Les élections présidentielles françaises se passent en effet dans un climat agité, caractérisé par une croissance qui peine à remonter, un taux de chômage à deux chiffres, et une élite qui perd de plus en plus de crédibilité, laissant place à une tentation des électeurs de basculer dans l’extrême.
La montée du populisme en Europe, lié notamment à la crise migratoire, pousse d'autant plus les investisseurs à se demander si Marine Le Pen ne sera pas la prochaine sur la liste des surprises, après le vote du Brexit, l’élection de Donald Trump et le rejet des réformes constitutionnelles par les Italiens.
Selon les derniers sondages, la présidente du Front National remporterait en effet le premier tour pour se voir nettement devancée au second tour par François Fillon.
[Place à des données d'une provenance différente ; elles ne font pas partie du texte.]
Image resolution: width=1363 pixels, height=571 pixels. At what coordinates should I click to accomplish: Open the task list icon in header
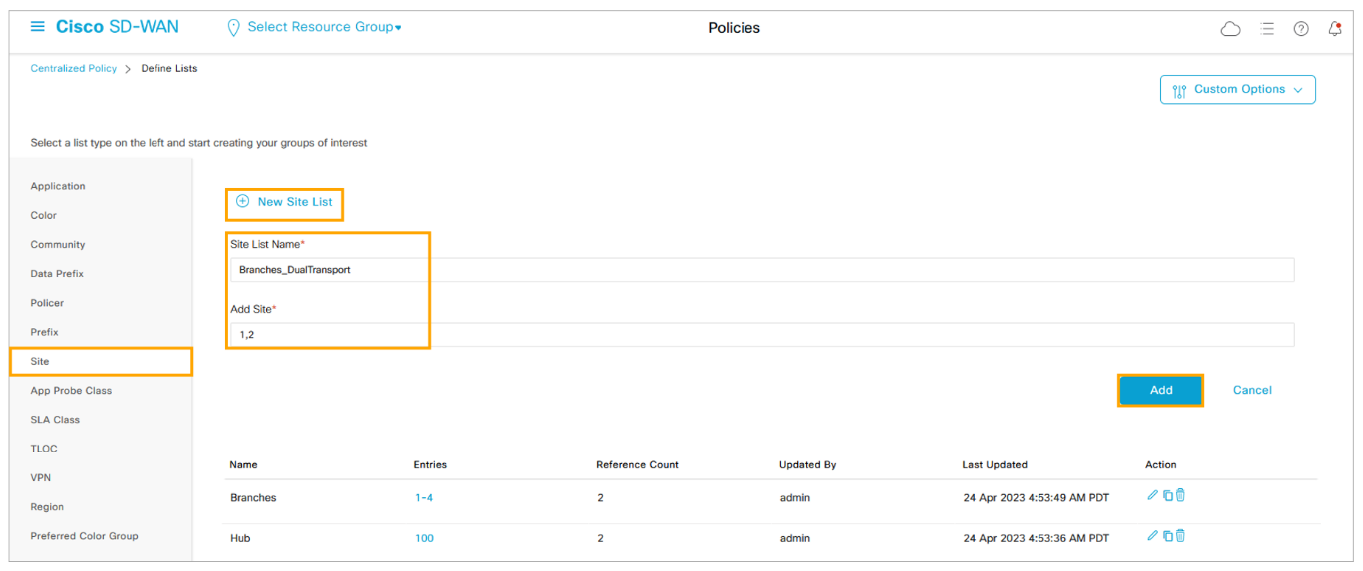(1267, 29)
Pour Marine Le Pen, le candidat Républicain est un adversaire de taille, puisqu’il incarne la droite conservatrice et, de par ses valeurs et sa position sur l’économie, pourrait récupérer tout un pan de l’électorat frontiste.
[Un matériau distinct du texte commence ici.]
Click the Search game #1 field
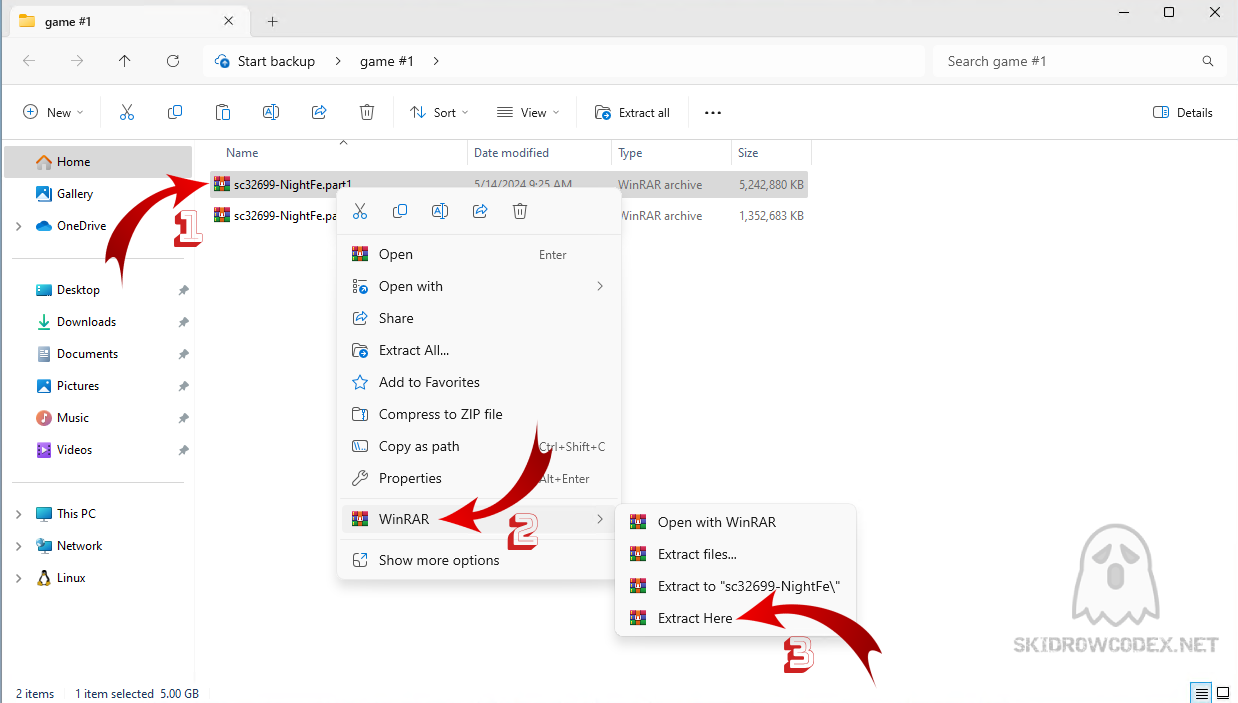 coord(1070,61)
Les rendements des obligations en hausse
L’incertitude et la nervosité des investisseurs fait en sorte que les taux d’emprunt de la France ont davantage augmenté que ceux des autres pays de la zone euro, avec un spread entre le bons du trésor français et allemand à 10 ans qui s’est creusé de 20 points de base depuis la victoire de Trump. Cette remontée des taux est en outre concomitante à l’annonce de la BCE de la réduction du montant mensuel de ses achats d’actifs à partir d’avril prochain.
C'est dans ce contexte que la France va émettre plusiers milliards d'euros et va notamment abonder sa ligne obligataire 1,75% - 2066. Echangeable par coupures de 1 euro, l’obligation se traite aux alentours de 93,25%, de quoi tabler sur un rendement annuel de 1,96%. Notons que seul le coupon sera soumis au précompte mobilier de 30%, alors que la plus-value en sera exonérée.
En offrant une rémunération inférieure à 2% sur une période de près de 50 ans, l’Hexagone se finance à bon compte, scénario inimaginable il y a quelques années.
Se financer à très long terme fut d'ailleurs une tendance grandissante au cours de l'année écoulée. Sur la seule année 2016, la zone Euro a émis pour 19 milliards d’euros de dette à plus de 40 ans, près de quinze fois plus qu’un an auparavant. L’appétit des investisseurs pour ce type d’actif augmente puisque ces derniers, en regard de la faiblesse des taux d’intérêts, se voient contraints de choisir des obligations à échéance plus longue pour obtenir du rendement. Parmi les investisseurs séduits par ces obligations, l’on retrouve notamment les fonds de pensions et certains Hedge Funds.
Il est à noter que, si cette méthode de financement est intéressante pour l'émetteur, l'investisseur doit lui être conscient que les obligations à très long terme figurent parmi les plus sensibles en cas de remontée des taux d’intérêts.